Robert (Jacob Tremblay, straordinario pugno nello stomaco in Room di Lenny Abrahamson) è un ragazzino di undici anni. Aspetta di vedere il suo idolo, John F. Donovan (Kit Harington, John Snow de Il trono di spade) il suo attore preferito, protagonista di un serie tv di fantascienza di enorme successo (alla Buffy, tanto per capirci) a cui si è aggrappato nel periodo del divorzio dei suoi genitori e del trasferimento con sua madre (Natalie Portman) in Inghilterra, mentre veniva bulleggiato per l’essere diverso e per la sua volontà di divenire, un giorno, un attore, proprio come il suo idolo. Ma, mentre Robert lo aspetta in un bar di New York con sua mamma, John F . Donovan viene ritrovato morto nella sua camera d’albergo. Dieci anni dopo, una giornalista del Times (Thandie Newton, Maeve della serie Westworld) si trova a Praga e inizia con malavoglia, sottostimando l’incarico affidatole dal suo capo redattore, ad intervistare Robert, ormai adulto (Ben Schnetzer) sul bestseller di cui è autore che non è altro che la trasposizione della sua corrispondenza quasi decennale proprio con John F. Donovan mentre era bambino.

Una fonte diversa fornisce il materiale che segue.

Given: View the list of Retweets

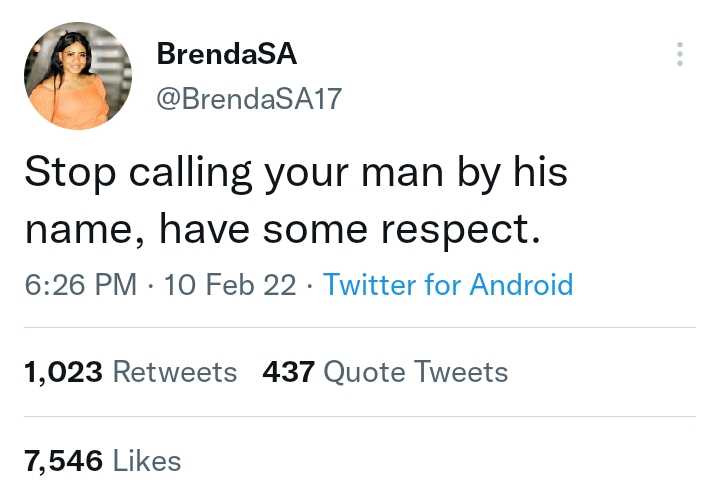Looking at the screenshot, I should click(x=174, y=372).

Una trama non proprio originale, piena di dettagli non del tutto necessari (ci aggiunge qualcosa l’ambientazione ceca dell’intervista?) arricchita da una colonna sonora che strizza l’occhio alla mia generazione, un cast stellare e la solita impeccabile regia, danno al solito bravissimo Dolan, al suo esordio in lingua inglese, l’occasione di indagare nuovamente i rapporti umani prendendo come spunto il se stesso bambino e una lettera a Leonardo Di Caprio a cui l’attore hollywoodiano non ha mai risposto.

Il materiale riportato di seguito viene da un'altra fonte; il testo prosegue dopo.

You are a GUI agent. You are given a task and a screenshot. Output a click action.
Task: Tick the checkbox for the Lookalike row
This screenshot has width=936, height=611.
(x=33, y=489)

A chi avete mostrato davvero chi siete? L’immagine che gli altri hanno di voi a cosa è dovuta e perché persiste? Come si può essere davvero se stessi se si è stati concentrati per lungo tempo ad essere altro o ad accontentare l’immagine che altri avevano di noi?
Si dice che un buon fan sappia tutto del suo mito. Quanto più sembra essere estesa la sua conoscenza sulla vita e l’opera dell’artista tanto più pare certa la bontà del ruolo di cui un fan, senza che nessuno gliel’abbia chiesto, si è fatto carico. Ma siamo sicuri che corrisponda tutto al vero? Un film ‘doppio’ sulla difficoltà dell’essere sinceri con se stessi e con le persone che più si ama, sulla purezza che sta alla base del rapporto tra un uomo e un bambino, sulla passione per l’arte, sull’incomunicabilità nonostante si sia esperti nell’espressione e nel sentimento, sul senso della protezione dell’altro, sull’onestà, sulla spietatezza di alcuni ambienti lavorativi, sulla capacità dei più piccoli – che potrebbero sembrare più fragili – di andare oltre di sé e dei nostri errori, sull’accoglienza oltre tutto, sulle madri e sui figli. Sul testimone, che si spera qualcuno un giorno sappia prendere.
Personalmente ho pensato a Amy Wineouse e a Kurt Cobain, al chissà se poi davvero non si poteva evitare che se ne andassero così. E ho pensato che il mio John F. Donovan è nella vasca, abbracciato a suo fratello, che canta a squarciagola, al sicuro, Hanging by a moment dei Lifehouse.
In quella vasca, potevo esserci anch’io con mio fratello. Potevamo essere noi stessi. Realmente noi. La morte e la vita di John F. Donovan sarebbe stata una traduzione migliore.
Perché non c’è morte senza una vita. E quella vita a me Xavier Dolan l’ha fatta vedere.